What is the proposed change?

New telemetry module agreement_sentinel.js. On each council_verdict, log a row {run_id, proposer_lean, judge_verdict, agreement_bool}. Sentinel computes rolling-50 agreement rate per (proposer_model, judge_model) pair. When agreement on KEEP verdicts exceeds 0.85 over 50 runs, write a flag to brain/INDEX.md outbox section and emit warning to Commander. This implements the warranted-disagreement check from S160 cross-vendor principle. Wire one call to sentinel.record() at end of council_verdict.js.

Target files

hypothesis_engine/telemetry/agreement_sentinel.js hypothesis_engine/moves/council_verdict.js

Expected effect

On current run history (recent 50 verdicts), sentinel will report a baseline agreement rate. If sycophancy is present (proposer = Sonnet 4.6, judge = gpt-5.5-codex), expect baseline <0.75; rate climbing toward 0.85 across future runs surfaces a calibration drift Commander would otherwise miss.

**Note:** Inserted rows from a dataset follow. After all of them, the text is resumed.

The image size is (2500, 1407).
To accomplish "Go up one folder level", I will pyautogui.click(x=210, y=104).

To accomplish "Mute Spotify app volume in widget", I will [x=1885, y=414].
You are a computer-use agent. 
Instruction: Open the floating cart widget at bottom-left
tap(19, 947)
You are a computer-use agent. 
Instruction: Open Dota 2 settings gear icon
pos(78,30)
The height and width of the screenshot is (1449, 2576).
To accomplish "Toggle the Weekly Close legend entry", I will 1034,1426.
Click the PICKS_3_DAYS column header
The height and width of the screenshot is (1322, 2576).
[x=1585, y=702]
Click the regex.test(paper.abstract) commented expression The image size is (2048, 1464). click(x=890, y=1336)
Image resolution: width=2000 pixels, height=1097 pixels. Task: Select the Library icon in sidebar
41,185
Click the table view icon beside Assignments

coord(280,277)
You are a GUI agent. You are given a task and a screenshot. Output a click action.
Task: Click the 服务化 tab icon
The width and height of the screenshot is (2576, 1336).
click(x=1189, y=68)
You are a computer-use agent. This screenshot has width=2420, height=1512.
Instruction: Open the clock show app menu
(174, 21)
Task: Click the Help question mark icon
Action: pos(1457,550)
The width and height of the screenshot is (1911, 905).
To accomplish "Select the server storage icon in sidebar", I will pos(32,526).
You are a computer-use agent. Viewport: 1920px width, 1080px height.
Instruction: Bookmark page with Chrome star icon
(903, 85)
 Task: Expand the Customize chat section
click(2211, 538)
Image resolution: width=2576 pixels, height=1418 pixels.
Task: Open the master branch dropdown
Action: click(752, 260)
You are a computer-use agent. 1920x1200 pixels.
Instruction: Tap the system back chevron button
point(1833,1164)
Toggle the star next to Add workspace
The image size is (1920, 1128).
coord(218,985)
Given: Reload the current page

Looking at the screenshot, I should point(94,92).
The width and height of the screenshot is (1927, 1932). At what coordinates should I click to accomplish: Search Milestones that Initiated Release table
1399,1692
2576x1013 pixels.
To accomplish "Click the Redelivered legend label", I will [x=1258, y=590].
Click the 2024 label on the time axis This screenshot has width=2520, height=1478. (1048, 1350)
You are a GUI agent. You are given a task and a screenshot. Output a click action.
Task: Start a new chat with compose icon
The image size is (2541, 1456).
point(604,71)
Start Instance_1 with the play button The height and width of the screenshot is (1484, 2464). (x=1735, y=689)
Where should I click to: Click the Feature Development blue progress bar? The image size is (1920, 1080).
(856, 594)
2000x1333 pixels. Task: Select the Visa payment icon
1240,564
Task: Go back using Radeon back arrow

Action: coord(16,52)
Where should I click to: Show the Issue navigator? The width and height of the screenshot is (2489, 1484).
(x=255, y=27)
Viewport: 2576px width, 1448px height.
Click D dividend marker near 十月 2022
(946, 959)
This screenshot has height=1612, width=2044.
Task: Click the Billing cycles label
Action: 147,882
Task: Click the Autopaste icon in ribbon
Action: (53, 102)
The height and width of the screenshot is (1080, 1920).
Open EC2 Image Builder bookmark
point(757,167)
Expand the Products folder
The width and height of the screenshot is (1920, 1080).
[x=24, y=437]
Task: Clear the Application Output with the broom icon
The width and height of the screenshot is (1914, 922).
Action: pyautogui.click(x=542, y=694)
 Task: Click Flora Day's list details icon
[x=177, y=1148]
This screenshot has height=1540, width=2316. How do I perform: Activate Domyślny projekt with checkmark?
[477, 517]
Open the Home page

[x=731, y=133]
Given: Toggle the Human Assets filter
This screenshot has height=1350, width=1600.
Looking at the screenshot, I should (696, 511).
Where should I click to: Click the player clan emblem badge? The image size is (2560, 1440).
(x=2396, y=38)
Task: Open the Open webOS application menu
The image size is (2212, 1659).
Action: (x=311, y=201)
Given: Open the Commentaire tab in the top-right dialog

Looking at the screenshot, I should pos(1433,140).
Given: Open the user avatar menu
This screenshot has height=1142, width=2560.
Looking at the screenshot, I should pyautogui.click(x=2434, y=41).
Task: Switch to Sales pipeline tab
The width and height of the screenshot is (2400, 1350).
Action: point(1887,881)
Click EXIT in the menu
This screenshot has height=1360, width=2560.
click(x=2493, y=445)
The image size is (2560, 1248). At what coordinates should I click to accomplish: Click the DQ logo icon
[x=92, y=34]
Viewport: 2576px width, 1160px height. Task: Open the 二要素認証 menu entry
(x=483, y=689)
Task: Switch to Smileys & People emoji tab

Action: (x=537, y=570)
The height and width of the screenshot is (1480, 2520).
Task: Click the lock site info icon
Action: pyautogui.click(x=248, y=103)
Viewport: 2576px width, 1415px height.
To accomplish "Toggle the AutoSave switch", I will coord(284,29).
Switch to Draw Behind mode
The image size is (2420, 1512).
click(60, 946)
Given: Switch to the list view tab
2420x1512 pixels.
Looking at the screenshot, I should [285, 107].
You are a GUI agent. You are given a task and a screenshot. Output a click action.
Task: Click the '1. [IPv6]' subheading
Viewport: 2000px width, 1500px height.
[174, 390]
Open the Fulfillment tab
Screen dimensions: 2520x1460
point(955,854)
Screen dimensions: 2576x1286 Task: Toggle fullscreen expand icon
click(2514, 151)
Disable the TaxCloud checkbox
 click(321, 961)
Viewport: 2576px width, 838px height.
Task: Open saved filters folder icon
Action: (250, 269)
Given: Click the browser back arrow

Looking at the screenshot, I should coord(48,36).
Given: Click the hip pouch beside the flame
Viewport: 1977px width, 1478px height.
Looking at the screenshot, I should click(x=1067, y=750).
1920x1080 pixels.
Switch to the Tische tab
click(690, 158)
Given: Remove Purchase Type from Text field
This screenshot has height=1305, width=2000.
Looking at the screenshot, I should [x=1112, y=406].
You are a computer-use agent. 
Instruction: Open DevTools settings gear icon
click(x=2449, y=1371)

Falsifier — what would prove this wrong?

Replay last 100 verdicts and compute agreement rate. If the rate is already >0.85 with no observed sycophancy problem, the threshold is wrong or the signal is not discriminating and the tool should be retuned or removed.

Evidence that triggered the proposal

D — brain/S160_CROSS_VENDOR_JUDGING.md — warranted-disagreement principle
T — LongJudgeBench finding: LLM judges unstable on long-form, sycophancy drift over time

Proposer self-score

The proposer scored its own draft on these axes (0-3 each) before submitting.

Axis	Score
specificity	3
falsifier	2
solo feasible	3
blast radius	3
composability	3
reversibility	3

Disposition

Rejected by filter_score. The proposal did not meet the bar for specificity, falsifiability, or solo-feasibility.

Evaluation history

When	Move
2026-06-17 04:05	meta_filter_score
2026-06-17 04:03	meta_genesis